Man doesn’t control nature. We shouldn’t be so eager to watch train wrecks. Aim your Ring doorbell up a bit, just in case of UFO’s. I don’t know and that’s okay. Jordan Peele has trained his audience to dissect every minute detail of his films because Get Out was the cinematic embodiment of what my 7th grade English teacher used to say. “The author doesn’t put it in there, unless he really means it.” In a CineSins world, Jordan Peele rose from the ashes to give us the capital-P Perfect movie. 

But CineSins is dumb and movies don’t have to be clinical. Peele had an idea for an extraterrestrial sting ray that eats people and hides in a cloud and sure the whole third act drags, but it has a field of those Wacky Waving Inflatable Arm Flailing Tube Men that serve as a map pinging system for a monster you aren’t supposed to look at and damn that’s pretty cool.

Now What’s Next?

At some point post-The Dark Knight Christopher Nolan made Dunkirk. It forced his time-passage obsession onto a pretty straightforward war story and I kind of hated it, but at least it was something new. And after the disaster critically and commercially of Tenet, maybe Oppenheimer will be calmer and not what we expect from the Batman and Inception guy.

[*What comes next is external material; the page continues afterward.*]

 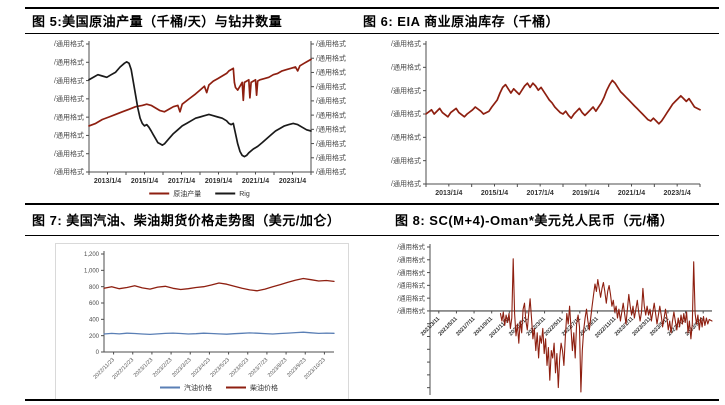 What do you see at coordinates (94, 304) in the screenshot?
I see `tick-label: 600` at bounding box center [94, 304].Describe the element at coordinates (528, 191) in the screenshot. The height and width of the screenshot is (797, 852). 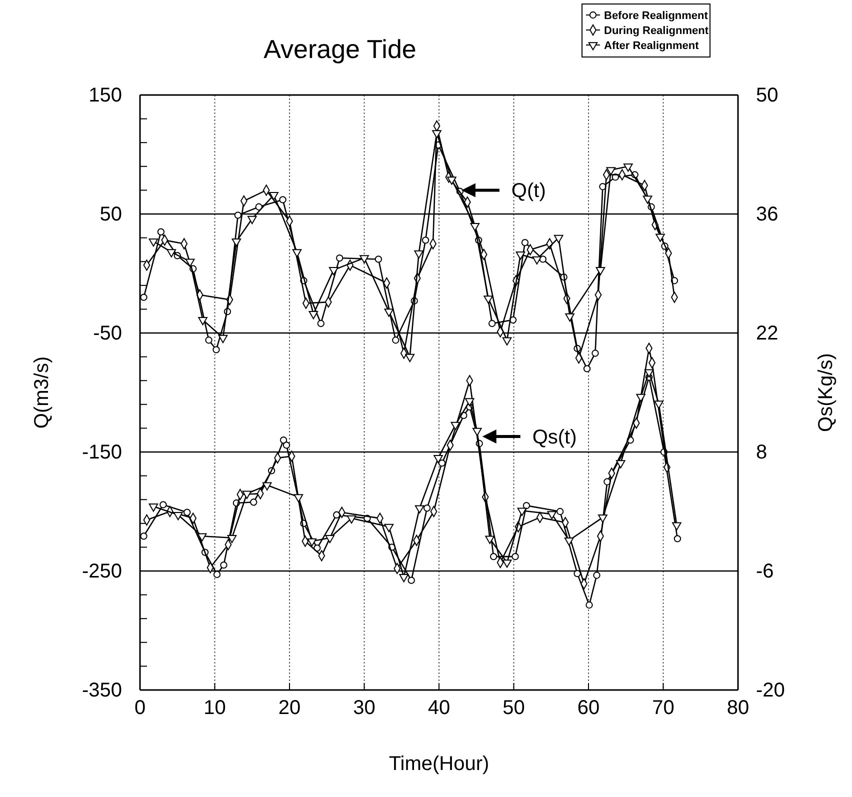
I see `annotation: Q(t)` at that location.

Nope wasn’t Get Out. It’s unfair to expect that or want that. Nope was a goofy alien movie with fun characters, cool music, and yeah a few flaws. I just hope it was what Jordan Peele wanted. And that studios aren’t creatively tapping one of Hollywood’s best young minds before his prime. Or even worse, that fan culture doesn’t blast him for a perceived misstep. Enjoy movies for what they are.